[Saved data entries]
[Start of section]

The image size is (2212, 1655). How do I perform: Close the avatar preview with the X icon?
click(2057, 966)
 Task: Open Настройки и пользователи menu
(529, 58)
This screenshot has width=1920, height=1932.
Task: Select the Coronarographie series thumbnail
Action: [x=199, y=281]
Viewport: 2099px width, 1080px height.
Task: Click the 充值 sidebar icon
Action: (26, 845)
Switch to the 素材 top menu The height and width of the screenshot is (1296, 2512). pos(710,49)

[End of section]

• _PROBLEM REQUIREMENTS_
Once more, write out the records in full, exactly as they appear.

• _THE ANSWER_
The image size is (2212, 1655). How do I perform: Close the avatar preview with the X icon?
click(2057, 966)
 Task: Open Настройки и пользователи menu
(529, 58)
This screenshot has width=1920, height=1932.
Task: Select the Coronarographie series thumbnail
Action: [x=199, y=281]
Viewport: 2099px width, 1080px height.
Task: Click the 充值 sidebar icon
Action: (26, 845)
Switch to the 素材 top menu The height and width of the screenshot is (1296, 2512). pos(710,49)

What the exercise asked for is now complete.